This Week in Coding: Selection Sort

Jake Lira
2 min readMar 1, 2021

--

This week I decided to spend more time with algorithms and data structures. I decided I would take a look at sorting algorithms, so let’s jump in with selection sort. Selection sort is similar to bubble sort, but instead of placing the large values into a sorted position first, you place the smaller ones.

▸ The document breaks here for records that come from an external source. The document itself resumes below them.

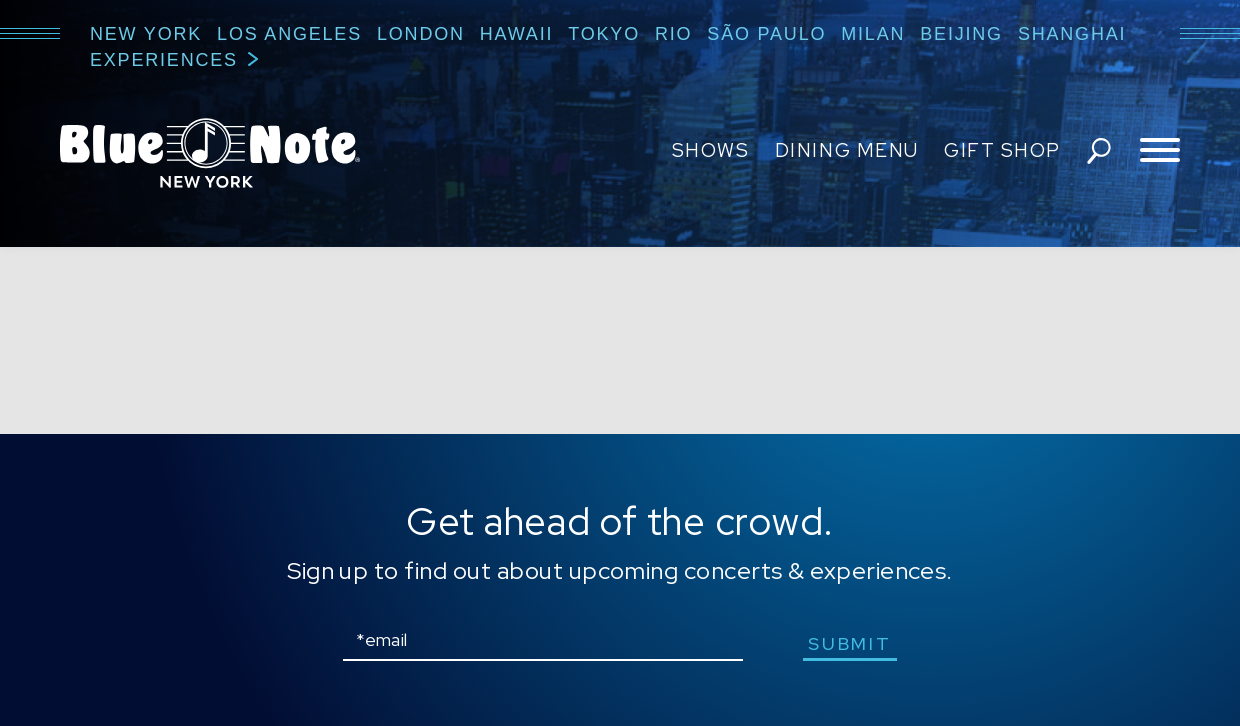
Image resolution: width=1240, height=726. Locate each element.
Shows (711, 150)
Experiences (164, 60)
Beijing (961, 34)
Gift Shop (1002, 150)
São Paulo (766, 34)
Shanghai (1072, 34)
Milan (873, 34)
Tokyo (604, 34)
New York (146, 34)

Let’s think about how we would implement selection sort in a few steps:

  • Store the first element from the array as the smallest value(minimum)
  • Compare the minimum to the next value in the array, looking for a smaller number.
  • If a smaller number is found make that index the new minimum and continue iterating through the array.
  • Once you reach the end of the array if the minimum is not the value of index you started with, swap the two values.
  • Repeat the steps with the next element until the array is sorted.

Let’s say we are given this array : [10,5,3,2,6,4,3,1]

We want to first start by looping over the array and based off our pseudocode we will create a variable(min) and store the first index of the array.

Next we will create a nested loop with j, here we will compare if arr[j] is less than arr[min]. If it is, we will set min to j.

Once we iterated through the loop we create a variable called temp and set that to arr[i]. We set arr[i] to arr[min] and arr[min] to temp.

We first check to see if i is not equal to min, if it’s true we implement the temp swap above and continue through the array. Returning the sorted array.

Selection Sort does not have the best time complexity as it is 0(n²).